::: Extracted entries

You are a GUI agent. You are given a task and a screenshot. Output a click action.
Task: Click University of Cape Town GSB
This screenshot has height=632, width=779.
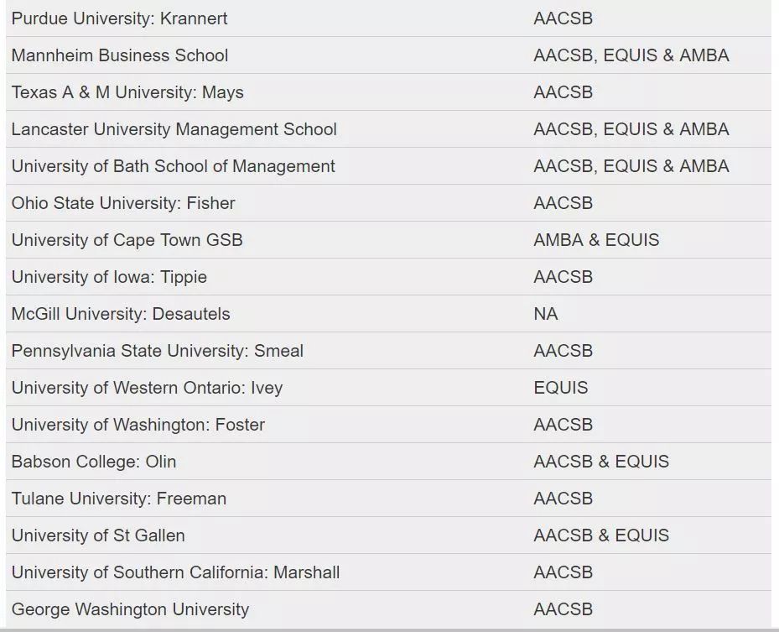(127, 240)
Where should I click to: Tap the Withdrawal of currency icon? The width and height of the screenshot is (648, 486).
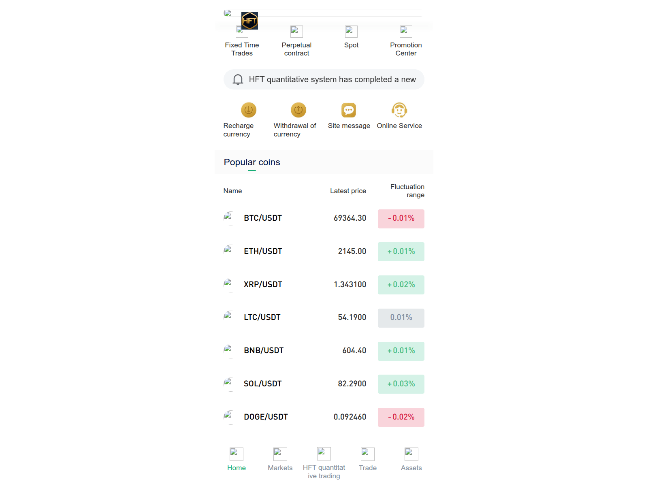pos(298,110)
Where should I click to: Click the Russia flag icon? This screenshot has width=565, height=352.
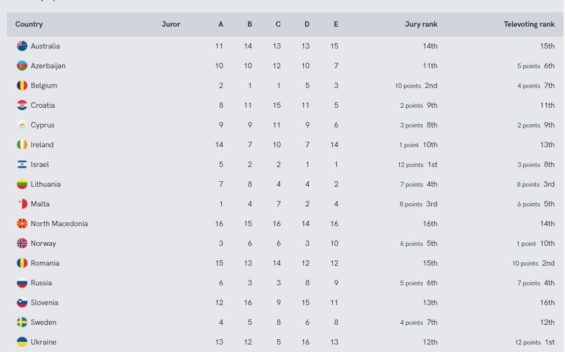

::::::

None of the pictures should be carried over when the data above is transcribed exactly.

● Result
You are a GUI agent. You are given a task and a screenshot. Output a click action.
Task: Click University of Cape Town GSB
This screenshot has height=632, width=779.
(127, 240)
Where should I click to: Tap the Withdrawal of currency icon? The width and height of the screenshot is (648, 486).
pos(298,110)
Where should I click to: Click the Russia flag icon? This screenshot has width=565, height=352.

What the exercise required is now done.